Upper airway resistance syndrome (UARS) is characterized by an increase in the amount of work that is required to breathe during sleep in order to overcome the elevated airway resistance. UARS causes numerous microarousals that fragment sleep and diminish its quality. Sleep fragmentation has been shown to lower patients' subjective assessments of wakefulness, mood, and attention. [19] Patients with UARS often complain of daytime somnolence, which can be assessed objectively with instruments such as the multiple sleep latency test.

It appears that the nose might play a significant role in the development of UARS. The nasal obstruction associated with allergic rhinitis has been found to fragment sleep and significantly increase the incidence of microarousals. [20] The effects of allergic rhinitis can be alleviated with medical therapy to reduce allergic inflammation. Intranasal topical corticosteroids significantly reduce nasal congestion in patients with allergic rhinitis, which improves the quality of their sleep and alleviates daytime sleepiness . [21]

Patients with UARS do not have frequent enough apneic episodes to meet the criteria for obstructive sleep apnea syndrome (OSAS). Some authors believe that UARS might be a precursor to OSAS and suggest that a continuum exists between normal nocturnal breathing, occasional snoring, habitual snoring, UARS, and OSAS. For example, patients might progress from one point to another on the continuum as their weight fluctuates. Similarly, nasal obstruction might move a patient up or down the continuum.

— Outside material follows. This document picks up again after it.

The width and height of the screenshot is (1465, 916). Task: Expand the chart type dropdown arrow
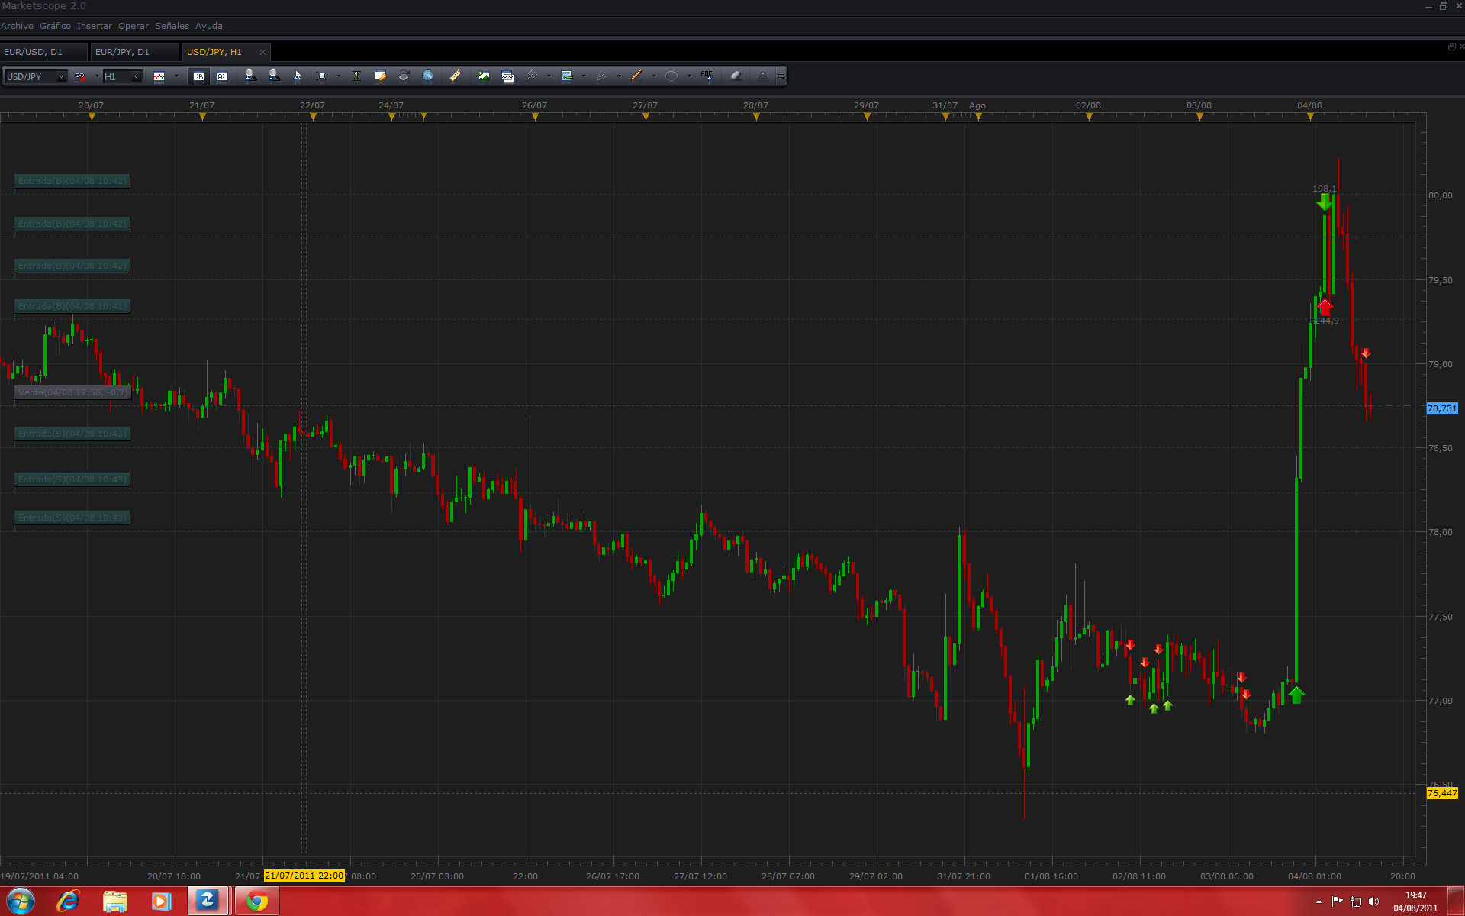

A direct linear correlation between nasal resistance and the respiratory disturbance index (RDI) has not been observed, although the two indices do seem to have an association. [16,18] Complete obstruction from nasal packing has long been suspected of causing apneic episodes. Studies that provide evidence both for and against packing as a cause of OSAS have been published. [22-25] It might be that patients who undergo nasal packing in addition to having other risk factors make up the primary population of those who experience apneic episodes. [26]

Patients who are allergic to ragweed have longer and more frequent episodes of obstructive apnea during their acute season than they do during their off season, which might be attributable to increased nasal resistance. [27] Fixed anatomic obstructions, such as a deviated nasal septum, might contribute to OSAS. Surgical repair can improve the RDI. [28] Nasal obstruction can be at least partly responsible for the development of OSAS.

Conservative management

Effective conservative treatments include decongestant drugs, antiallergy measures, and nasal dilation devices (table 2).

Decongestants. Decongestants generally serve as the first-line treatment for nasal congestion (table 3). They are marketed as topical and oral formulations.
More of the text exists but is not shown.